Cancellare: dovrebbe divenire un imperativo categorico.
Hanno ragione certi architetti ed urbanisti che, considerando quanto sia sfigurato l’orizzonte delle nostre città, consigliano di annullarlo. Finestre e porte-finestre prospettano su orridi casermoni, intrichi di antenne, tetre strade. Così, se ne abbiamo la possibilità, sarà opportuno ingentilire davanzali e terrazzi con vasi in cui coltivare fiori ed erbe aromatiche, con graticci dove lasciar crescere i rampicanti, ove installare frangivento, bersò e bordure.
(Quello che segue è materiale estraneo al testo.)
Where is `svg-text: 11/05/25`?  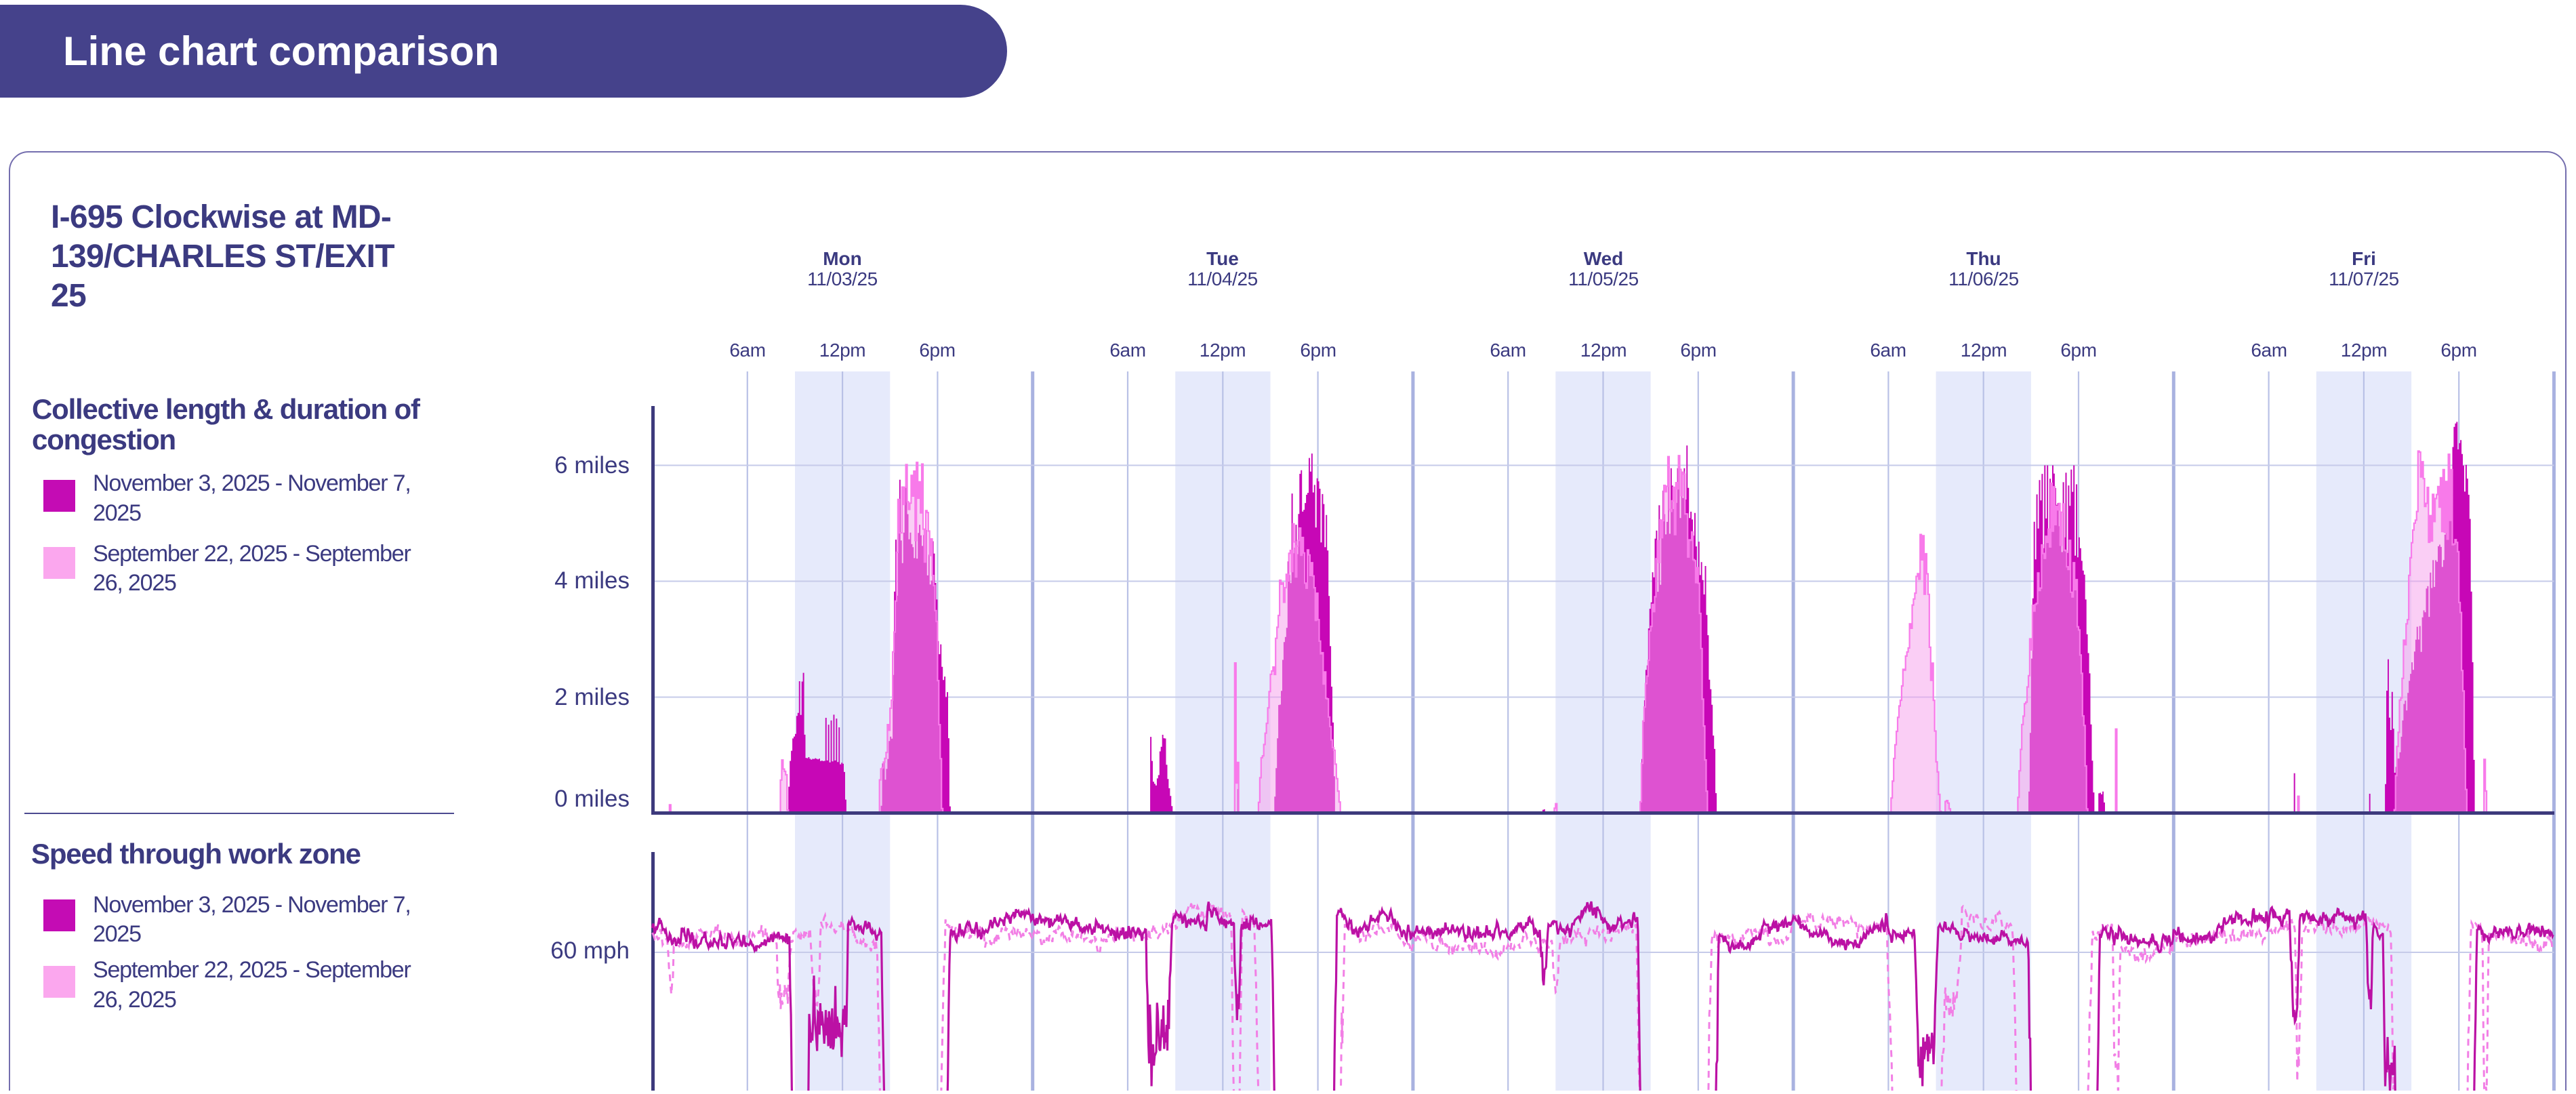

E’ meglio addirittura un parterre di piante artificiali che una skyline deturpata dalla speculazione edilizia e dai grovigli chimici.
E’ oggi pressoché impossibile favorire una simbiosi tra esterno ed interno, lasciar penetrare la luce solare, fondere il cielo con le pareti di una stanza. Così siamo costretti ad inventare gli spazi, a ricrearli secondo nuove prospettive e modalità.
E’ necessario distruggere per costruire, cancellare per disegnare. Persino un trompe l’oeil o dei faretti possono aiutarci ad evocare un piccolo eden dove il naturale e l’artificiale si integrano. Linee e tinte si insinuano, si intrecciano. Le differenze si ammorbidiscono, gli angoli si smussano.
E’ un ripiego, ma può essere anche una scelta estetica come l’esigenza di riprendere, attraverso l'intarsio dei colori ed il pentagramma delle forme, l’abitudine a contemplare il mondo esterno. E’ una consuetudine che è il preludio dell’introspezione.